Galactic Center filaments are large, radio-emitting, filament-shaped structures found in the Galactic Center of the Milky Way. Their cause is unknown. Both vertical and horizontal filaments exist, running perpendicular and parallel to the galactic plane, respectively, away from the Galactic Center. Vertical filaments possess strong magnetic fields and emit synchrotron radiation: radiation emitted by particles moved at near-lightspeed through a magnetic field. Although theories have been proposed, the source of these particles is unknown. Horizontal filaments appear to emit thermal radiation, accelerating thermal material in a molecular cloud. They have been proposed to be caused by the outflow from Sagitarius A*, the Milky Way's central black hole, impacting vertical filaments and H II regions of ionized gas around hot stars.

While the vertical filaments can reach 150 light-years in length, the horizontal filaments are much shorter, usually around 5 to 10 light-years long. A few hundred horizontal filaments are known to exist (as of 2023), far fewer than the number of vertical filaments. Vertical filaments were discovered in 1984 by Farhad Yusef-Zadeh, Mark Morris, and Don Chance; horizontal filaments were discovered in 2023 by Yusef-Zadeh, Ian Heywood, and collaborators.

Vertical filaments are often found in pairs and clusters, often stacked equally spaced side-by-side similar to the strings of a harp. As of 2022, it was unknown why they formed in clusters or in a regularly spaced manner.

Analyses of galaxy rotation curves have also suggested the existence of vertical gravitating filaments of unclear origin at the center of numerous other galaxies, including (but not limited to) NGC 2841, NGC 2998, NGC 3726, NGC 5371, NGC 5585, NGC 5907, UGC 2885, and Messier 109.

== History ==
Galactic Center filaments, specifically vertical filaments, were first discovered in a 1984 publication by Yusef-Zadeh et al. They were discovered unexpectedly, and initially considered to be possible artifacts, but confirmed after being observed at multiple wavelengths by multiple groups.

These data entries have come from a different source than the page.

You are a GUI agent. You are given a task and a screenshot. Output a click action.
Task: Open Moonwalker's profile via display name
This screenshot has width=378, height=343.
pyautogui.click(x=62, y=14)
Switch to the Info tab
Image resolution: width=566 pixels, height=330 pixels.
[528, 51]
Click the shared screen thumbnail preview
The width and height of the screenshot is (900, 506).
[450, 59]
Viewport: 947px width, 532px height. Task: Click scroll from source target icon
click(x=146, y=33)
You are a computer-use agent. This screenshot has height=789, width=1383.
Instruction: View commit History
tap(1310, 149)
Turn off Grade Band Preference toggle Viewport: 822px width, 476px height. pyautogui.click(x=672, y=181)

Because the earliest filaments detected were all vertical filaments, oriented perpendicular to the galactic plane, early theories suggested that they may have been related to the Milky Way's magnetic field, oriented in the same manner. A number of theories had been proposed by 1996. One interesting proposal out of many at the time suggested the filaments were cosmic strings. This faced several difficulties, including the lack of observed oscillation of the strings, and the apparent splitting of some of the filaments.

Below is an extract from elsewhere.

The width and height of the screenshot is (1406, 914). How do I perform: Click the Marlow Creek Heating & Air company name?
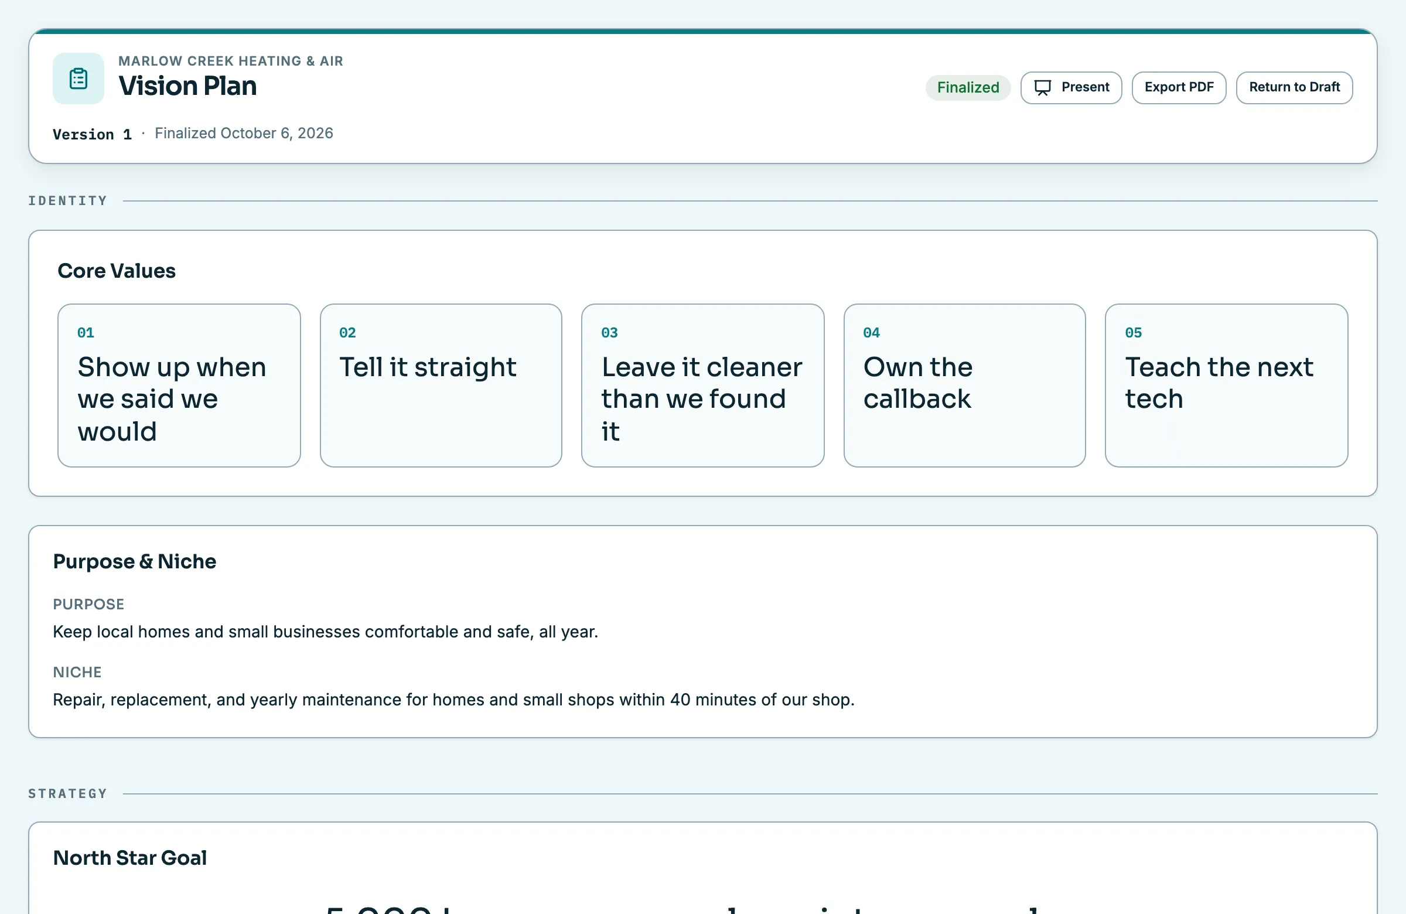(230, 61)
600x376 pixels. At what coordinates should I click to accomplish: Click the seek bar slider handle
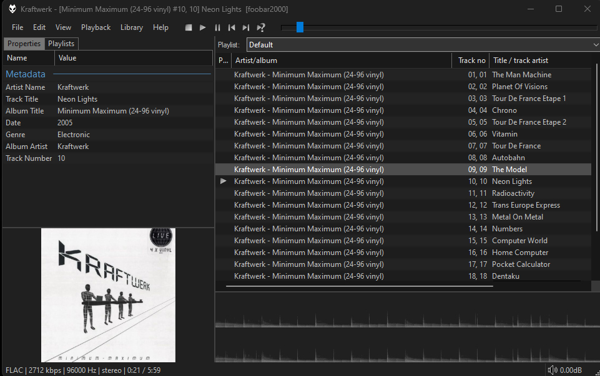point(300,27)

Subsequently, before 2004, weaker filaments were discovered not perpendicular to the galactic plane. These were initially believed to be oriented randomly in respect to it, and at the time presented difficulties for hypotheses relating Galactic Center filaments to the galactic magnetic field. The radiation emitted from vertical filaments is now known to be synchrotron radiation, caused by particles moving at nearly the speed of light through a magnetic field.

A detailed radio image of the Galactic Center by the MeerKAT telescope published in February 2022 led to the discovery of about ten times more filaments than had been previously known, allowing researchers to study the filaments statistically. Horizontal filaments were discovered in a June 2023 publication by Yusef-Zadeh et al. According to Yusef-Zadeh, they were identified by statistical tests after he happened to notice, looking at images of the filaments, that many seemed to be pointing radially away from the Galactic Center.